Сегодня, впрочем, он не удостоился одобрительного хлопка по спине от мистера Стэннарда. Джон никак не мог сосредоточиться. Двигался он неловко, даже несколько раз споткнулся, а один раз оступился на трапе, что вел с нижней палубы вверх, здорово расшиб себе подбородок и заставил расчет пушки ждать очередного заряда лишние десять секунд, отчего они опоздали с выстрелом. Мистер Стэннард наградил его увесистой затрещиной, а остальные артиллеристы — дюжиной отборных ругательств. Но и это не помогло. Джон никак не мог перестать думать о таинственных словах и цифрах в загадочной книжице — и от всего сердца обрадовался, когда учения наконец закончились и он смог проскользнуть обратно в бомбардирский отсек.
Мистер Таус с Джейбезом как раз потягивали ежевечернюю порцию грога.
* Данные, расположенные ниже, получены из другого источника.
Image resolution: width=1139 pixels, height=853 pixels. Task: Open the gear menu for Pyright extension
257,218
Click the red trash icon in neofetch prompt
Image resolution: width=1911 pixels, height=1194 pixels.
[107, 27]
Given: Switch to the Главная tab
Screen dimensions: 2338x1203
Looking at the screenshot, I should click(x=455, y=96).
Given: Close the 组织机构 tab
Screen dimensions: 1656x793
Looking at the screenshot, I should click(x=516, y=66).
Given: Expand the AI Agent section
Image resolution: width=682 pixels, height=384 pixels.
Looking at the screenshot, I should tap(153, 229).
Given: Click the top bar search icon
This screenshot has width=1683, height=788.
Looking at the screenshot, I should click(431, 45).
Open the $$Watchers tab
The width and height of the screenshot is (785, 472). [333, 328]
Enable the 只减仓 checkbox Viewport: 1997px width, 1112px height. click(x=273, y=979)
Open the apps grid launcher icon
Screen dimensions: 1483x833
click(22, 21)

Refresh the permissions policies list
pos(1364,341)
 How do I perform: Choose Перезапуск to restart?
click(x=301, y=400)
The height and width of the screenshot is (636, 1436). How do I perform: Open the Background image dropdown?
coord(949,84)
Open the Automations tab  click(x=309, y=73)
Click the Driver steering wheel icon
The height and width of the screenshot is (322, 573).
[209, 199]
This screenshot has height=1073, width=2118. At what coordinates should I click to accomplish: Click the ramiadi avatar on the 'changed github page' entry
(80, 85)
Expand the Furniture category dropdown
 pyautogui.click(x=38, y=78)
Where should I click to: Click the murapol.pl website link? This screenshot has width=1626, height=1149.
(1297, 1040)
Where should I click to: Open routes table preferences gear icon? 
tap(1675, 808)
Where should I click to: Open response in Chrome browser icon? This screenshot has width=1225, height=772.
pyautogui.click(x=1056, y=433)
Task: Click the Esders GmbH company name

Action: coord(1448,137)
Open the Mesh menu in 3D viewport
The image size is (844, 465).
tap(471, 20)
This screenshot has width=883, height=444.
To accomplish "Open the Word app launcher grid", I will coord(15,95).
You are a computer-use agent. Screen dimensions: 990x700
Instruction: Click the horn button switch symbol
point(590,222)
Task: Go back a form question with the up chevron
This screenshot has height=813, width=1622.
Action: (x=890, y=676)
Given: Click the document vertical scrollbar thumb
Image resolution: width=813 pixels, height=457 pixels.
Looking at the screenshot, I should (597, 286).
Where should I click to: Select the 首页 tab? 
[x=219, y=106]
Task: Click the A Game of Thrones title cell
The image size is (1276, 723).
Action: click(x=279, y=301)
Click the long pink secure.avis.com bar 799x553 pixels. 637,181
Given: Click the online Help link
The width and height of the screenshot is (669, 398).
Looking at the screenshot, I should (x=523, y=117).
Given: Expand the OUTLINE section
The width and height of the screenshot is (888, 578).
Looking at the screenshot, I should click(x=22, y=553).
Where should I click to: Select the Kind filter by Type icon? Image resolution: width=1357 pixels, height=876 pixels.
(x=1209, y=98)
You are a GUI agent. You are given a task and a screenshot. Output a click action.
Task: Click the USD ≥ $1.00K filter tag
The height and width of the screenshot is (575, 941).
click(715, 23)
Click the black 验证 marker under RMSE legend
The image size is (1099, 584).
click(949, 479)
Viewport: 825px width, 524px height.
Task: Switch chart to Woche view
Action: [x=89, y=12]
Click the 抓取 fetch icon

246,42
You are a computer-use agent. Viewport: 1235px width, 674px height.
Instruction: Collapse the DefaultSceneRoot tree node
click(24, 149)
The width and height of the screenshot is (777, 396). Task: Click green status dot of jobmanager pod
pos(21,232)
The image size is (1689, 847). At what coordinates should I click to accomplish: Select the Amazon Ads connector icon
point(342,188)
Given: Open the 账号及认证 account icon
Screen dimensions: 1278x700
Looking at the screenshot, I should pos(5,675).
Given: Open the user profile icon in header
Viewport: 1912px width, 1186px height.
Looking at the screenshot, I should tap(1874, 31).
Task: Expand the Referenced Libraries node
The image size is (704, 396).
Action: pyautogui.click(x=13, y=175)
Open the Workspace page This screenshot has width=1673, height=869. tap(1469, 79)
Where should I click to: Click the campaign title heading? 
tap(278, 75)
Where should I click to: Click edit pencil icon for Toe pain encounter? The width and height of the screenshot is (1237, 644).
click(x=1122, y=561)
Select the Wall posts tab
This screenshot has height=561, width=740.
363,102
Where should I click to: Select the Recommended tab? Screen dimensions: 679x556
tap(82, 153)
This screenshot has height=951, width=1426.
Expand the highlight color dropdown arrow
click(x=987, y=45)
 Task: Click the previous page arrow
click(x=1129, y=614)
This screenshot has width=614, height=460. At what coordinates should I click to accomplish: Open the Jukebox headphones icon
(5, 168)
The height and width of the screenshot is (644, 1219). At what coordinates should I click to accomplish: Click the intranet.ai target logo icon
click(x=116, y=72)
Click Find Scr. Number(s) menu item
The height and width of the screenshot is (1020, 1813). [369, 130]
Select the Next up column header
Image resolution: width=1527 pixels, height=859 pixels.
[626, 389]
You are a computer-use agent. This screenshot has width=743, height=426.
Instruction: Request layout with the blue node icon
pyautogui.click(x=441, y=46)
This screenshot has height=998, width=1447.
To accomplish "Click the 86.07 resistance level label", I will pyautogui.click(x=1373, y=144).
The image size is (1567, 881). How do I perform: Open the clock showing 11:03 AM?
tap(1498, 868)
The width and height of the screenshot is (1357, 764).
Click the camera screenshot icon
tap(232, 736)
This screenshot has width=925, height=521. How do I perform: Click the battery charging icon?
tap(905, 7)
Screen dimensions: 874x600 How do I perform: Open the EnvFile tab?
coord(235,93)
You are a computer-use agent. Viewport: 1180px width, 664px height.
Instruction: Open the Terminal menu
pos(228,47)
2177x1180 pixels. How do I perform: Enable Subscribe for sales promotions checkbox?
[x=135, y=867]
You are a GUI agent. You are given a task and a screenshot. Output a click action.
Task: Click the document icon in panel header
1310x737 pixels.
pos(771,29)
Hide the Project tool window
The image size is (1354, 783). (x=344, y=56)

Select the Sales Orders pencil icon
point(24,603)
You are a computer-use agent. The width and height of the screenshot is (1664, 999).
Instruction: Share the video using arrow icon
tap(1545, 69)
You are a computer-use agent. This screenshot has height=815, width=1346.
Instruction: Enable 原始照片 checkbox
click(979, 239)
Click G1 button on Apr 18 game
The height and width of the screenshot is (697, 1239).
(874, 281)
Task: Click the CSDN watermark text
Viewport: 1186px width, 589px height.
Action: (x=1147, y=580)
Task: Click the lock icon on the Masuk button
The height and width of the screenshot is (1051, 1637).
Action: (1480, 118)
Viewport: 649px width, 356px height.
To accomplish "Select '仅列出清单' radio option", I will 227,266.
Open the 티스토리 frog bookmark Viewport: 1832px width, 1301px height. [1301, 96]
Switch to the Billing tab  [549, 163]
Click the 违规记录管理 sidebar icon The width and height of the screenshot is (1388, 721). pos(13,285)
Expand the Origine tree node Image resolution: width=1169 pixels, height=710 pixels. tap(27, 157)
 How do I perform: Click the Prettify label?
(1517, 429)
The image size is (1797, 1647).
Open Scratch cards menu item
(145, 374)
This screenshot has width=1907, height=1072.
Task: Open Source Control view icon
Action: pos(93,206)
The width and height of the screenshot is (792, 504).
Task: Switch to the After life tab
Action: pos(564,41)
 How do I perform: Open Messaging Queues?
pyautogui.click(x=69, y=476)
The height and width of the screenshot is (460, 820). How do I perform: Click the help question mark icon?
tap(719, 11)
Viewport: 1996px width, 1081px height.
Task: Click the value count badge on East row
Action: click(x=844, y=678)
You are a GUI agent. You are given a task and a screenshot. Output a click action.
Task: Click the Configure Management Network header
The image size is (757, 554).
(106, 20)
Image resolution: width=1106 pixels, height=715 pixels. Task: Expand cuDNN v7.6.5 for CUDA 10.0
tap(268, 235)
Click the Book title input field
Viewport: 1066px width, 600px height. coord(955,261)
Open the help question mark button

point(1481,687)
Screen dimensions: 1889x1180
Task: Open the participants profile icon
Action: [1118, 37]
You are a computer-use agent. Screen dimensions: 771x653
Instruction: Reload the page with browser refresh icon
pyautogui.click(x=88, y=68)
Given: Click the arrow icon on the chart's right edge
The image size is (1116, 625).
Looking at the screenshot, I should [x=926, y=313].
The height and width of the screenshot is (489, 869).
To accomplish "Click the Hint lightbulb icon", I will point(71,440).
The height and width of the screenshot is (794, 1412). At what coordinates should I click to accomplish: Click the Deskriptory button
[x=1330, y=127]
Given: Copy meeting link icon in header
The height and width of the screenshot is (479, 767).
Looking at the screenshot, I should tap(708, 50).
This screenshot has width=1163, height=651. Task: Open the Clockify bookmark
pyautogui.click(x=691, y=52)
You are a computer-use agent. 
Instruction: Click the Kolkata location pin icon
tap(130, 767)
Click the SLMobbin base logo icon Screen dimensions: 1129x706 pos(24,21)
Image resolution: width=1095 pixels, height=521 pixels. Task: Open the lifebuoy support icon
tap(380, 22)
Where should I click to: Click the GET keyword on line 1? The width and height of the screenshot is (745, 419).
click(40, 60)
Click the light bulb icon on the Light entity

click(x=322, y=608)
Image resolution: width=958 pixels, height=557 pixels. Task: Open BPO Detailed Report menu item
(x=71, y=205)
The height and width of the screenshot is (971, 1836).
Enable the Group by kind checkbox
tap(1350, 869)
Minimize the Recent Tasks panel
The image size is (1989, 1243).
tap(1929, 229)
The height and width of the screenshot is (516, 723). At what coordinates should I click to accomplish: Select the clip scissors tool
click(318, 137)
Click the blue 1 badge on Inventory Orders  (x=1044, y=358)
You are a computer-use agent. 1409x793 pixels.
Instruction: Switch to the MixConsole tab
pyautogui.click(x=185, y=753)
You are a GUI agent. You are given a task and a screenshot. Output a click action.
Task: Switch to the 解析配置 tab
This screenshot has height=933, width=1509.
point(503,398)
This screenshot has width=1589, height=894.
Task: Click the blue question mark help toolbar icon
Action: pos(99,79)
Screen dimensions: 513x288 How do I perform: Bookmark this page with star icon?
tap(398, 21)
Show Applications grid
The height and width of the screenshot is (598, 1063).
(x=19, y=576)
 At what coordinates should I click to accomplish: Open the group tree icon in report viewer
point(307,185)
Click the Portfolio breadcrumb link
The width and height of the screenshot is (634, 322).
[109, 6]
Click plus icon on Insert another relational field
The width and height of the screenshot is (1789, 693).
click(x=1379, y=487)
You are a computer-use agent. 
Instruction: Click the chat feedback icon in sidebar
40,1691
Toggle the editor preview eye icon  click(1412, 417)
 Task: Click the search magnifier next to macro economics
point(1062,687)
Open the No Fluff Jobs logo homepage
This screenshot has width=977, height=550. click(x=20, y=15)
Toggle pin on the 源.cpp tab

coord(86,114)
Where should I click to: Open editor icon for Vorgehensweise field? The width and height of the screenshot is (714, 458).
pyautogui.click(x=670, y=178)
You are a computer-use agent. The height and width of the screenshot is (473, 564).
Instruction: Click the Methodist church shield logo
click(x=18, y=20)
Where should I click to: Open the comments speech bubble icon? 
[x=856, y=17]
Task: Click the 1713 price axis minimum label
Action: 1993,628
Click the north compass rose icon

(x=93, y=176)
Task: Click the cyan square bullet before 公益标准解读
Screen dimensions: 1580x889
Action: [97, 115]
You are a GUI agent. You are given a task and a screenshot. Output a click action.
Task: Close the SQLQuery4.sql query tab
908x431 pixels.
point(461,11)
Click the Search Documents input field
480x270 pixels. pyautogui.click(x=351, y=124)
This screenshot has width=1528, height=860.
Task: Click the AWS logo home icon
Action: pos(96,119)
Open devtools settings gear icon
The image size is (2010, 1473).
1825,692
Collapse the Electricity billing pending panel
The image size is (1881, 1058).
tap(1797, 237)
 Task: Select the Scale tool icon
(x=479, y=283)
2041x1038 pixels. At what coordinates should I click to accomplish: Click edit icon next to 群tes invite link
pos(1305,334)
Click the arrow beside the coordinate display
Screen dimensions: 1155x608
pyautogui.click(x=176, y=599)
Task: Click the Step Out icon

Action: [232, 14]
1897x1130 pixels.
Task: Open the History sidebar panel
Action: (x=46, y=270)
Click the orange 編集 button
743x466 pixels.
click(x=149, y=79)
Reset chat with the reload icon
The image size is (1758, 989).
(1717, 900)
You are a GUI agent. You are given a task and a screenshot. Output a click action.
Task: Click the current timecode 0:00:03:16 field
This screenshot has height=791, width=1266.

— Девяносто секунд между выстрелами, — удовлетворенно говорил мистер Таус. — Французишкам такое и не снилось. Пусть только сунутся — уж мы будем готовы их встретить честь по чести. Зададим им жару.
— А когда это будет, мистер Таус? — спросил Джон, у которого даже живот скрутило при мысли о настоящем бое.
— Откуда же мне знать, паренек? Впередсмотрящие сверху заметили сегодня один из наших фрегатов. Он просигналил, что видел приближающийся французский военный корабль. Не удивлюсь, если французы хотят прорваться через нашу блокаду и подняться вверх по реке к Бордо. Если нам повезет, этот корабль выйдет прямиком на нас — и мы его захватим. Тогда всем выдадут вознаграждение.
11
Картуз — мешочек из быстро сгорающей ткани для артиллерийское эхового заряда.